● **Directions**
Whenever a line of the material contains the string "computer", it should be copied.

● **Provided records**

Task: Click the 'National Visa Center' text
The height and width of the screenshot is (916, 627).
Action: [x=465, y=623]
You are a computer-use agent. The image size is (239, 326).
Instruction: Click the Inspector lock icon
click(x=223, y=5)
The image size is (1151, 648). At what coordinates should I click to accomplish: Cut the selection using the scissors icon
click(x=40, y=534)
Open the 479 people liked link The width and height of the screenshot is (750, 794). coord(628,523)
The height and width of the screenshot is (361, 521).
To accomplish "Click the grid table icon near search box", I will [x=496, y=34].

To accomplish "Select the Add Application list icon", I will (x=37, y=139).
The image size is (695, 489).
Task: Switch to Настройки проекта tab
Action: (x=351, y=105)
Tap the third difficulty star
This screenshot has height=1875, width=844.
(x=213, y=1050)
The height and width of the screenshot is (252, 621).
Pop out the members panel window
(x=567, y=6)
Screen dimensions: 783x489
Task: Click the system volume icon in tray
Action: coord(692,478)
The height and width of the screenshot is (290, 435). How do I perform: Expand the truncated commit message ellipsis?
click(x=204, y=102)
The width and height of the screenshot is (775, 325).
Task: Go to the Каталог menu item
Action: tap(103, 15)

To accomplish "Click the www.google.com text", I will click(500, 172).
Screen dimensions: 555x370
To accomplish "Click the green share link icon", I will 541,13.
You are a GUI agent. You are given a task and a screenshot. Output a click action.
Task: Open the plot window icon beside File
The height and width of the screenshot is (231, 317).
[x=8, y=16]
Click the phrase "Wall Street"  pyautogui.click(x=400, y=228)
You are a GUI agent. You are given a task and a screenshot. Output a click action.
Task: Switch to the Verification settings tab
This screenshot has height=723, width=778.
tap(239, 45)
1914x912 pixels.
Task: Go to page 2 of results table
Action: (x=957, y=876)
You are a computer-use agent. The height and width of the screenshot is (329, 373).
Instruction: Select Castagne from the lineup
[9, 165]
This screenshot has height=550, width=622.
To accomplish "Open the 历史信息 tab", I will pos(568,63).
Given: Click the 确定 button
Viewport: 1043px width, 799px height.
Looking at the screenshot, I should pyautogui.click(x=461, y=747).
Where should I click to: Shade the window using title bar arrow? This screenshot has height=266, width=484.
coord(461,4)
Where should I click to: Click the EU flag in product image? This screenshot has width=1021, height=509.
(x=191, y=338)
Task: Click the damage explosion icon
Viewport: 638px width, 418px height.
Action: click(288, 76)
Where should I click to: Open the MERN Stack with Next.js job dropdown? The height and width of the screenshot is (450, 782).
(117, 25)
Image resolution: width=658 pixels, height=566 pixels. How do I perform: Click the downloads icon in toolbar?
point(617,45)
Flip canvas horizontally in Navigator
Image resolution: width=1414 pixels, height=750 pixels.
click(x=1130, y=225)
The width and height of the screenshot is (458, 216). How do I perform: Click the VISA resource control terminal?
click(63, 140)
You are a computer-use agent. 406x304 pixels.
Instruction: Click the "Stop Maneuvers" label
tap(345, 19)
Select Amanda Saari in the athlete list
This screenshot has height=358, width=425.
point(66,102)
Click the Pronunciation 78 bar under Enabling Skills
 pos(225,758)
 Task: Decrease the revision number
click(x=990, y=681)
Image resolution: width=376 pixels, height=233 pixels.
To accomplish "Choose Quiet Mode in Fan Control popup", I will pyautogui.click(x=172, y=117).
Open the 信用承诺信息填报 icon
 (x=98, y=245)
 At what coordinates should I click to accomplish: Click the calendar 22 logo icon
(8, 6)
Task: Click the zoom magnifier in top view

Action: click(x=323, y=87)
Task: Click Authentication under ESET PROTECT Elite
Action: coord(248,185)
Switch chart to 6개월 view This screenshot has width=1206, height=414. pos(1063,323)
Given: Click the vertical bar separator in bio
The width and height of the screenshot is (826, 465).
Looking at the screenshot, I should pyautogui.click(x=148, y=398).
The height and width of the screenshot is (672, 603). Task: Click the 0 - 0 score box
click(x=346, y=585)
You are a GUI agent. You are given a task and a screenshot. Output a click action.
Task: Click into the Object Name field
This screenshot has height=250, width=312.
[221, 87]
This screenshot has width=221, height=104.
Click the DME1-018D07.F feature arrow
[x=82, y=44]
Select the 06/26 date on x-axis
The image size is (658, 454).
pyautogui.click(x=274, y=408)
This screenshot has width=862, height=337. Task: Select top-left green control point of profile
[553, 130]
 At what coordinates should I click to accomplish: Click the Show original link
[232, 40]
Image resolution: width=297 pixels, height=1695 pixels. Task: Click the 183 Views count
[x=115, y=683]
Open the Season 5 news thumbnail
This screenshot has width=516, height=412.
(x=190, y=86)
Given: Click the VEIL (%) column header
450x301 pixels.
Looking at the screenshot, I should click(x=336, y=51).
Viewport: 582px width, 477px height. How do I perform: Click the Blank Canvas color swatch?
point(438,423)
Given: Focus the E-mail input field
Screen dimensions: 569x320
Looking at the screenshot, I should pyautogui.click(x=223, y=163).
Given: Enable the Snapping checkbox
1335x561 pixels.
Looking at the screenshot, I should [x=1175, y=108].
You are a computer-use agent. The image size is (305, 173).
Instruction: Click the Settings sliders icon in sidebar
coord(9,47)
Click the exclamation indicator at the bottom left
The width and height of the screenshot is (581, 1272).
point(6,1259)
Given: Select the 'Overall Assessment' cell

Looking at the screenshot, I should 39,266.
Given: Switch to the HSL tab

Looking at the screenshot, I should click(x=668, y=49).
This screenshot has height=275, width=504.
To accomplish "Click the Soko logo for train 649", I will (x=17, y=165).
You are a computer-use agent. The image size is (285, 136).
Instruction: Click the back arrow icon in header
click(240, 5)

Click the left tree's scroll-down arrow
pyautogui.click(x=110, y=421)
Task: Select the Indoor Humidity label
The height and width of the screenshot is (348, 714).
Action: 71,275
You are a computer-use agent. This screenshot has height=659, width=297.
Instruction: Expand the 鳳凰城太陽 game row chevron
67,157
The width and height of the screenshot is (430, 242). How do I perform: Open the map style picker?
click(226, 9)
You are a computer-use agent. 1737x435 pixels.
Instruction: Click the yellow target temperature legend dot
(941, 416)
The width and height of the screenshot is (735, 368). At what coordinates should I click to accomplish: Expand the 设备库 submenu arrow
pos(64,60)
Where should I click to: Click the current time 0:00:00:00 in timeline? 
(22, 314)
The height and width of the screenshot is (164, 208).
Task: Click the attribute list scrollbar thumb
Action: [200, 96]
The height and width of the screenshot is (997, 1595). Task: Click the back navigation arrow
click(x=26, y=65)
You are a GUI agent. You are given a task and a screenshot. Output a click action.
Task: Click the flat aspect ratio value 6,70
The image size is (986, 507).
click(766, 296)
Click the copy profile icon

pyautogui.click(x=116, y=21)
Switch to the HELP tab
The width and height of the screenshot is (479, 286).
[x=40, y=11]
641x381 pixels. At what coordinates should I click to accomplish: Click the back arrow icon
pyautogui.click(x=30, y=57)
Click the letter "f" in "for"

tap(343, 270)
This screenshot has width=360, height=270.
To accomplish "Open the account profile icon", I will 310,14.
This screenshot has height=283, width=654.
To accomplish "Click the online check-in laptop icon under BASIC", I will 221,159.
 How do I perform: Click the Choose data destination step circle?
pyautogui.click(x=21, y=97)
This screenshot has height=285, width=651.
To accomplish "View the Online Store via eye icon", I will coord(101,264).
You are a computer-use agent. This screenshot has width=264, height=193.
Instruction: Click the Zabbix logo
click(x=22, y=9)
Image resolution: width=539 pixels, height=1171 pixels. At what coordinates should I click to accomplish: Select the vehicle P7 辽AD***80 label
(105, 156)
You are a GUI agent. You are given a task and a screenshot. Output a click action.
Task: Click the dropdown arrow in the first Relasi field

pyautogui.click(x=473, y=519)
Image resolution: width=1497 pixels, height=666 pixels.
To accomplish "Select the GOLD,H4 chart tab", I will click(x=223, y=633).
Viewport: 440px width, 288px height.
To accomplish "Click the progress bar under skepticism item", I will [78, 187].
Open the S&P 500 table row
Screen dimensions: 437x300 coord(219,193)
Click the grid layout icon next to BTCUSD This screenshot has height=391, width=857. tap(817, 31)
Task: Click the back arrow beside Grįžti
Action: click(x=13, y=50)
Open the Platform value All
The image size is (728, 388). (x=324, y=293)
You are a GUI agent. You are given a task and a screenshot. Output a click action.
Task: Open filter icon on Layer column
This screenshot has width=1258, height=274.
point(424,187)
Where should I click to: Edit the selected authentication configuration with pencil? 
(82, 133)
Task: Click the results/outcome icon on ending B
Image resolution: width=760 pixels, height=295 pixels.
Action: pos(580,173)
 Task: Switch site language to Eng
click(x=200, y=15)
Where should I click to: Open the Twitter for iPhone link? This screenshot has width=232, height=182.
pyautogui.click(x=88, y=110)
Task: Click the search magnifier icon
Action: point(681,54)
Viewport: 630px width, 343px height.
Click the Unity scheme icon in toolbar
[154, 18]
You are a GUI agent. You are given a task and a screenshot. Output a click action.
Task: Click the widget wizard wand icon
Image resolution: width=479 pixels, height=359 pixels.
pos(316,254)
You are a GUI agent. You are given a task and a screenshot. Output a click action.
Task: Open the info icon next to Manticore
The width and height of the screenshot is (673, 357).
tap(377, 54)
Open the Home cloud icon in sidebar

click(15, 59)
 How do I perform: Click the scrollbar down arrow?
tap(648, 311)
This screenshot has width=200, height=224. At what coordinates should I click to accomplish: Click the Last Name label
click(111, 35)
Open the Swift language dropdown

● **Answer**
You are a computer-use agent. The image size is (239, 326).
You are a computer-use agent. The height and width of the screenshot is (329, 373).
You are a computer-use agent. 406x304 pixels.
You are a computer-use agent. The image size is (305, 173).
You are a computer-use agent. The image size is (285, 136).
You are a computer-use agent. This screenshot has height=659, width=297.
You are a computer-use agent. 1737x435 pixels.
You are a computer-use agent. This screenshot has width=264, height=193.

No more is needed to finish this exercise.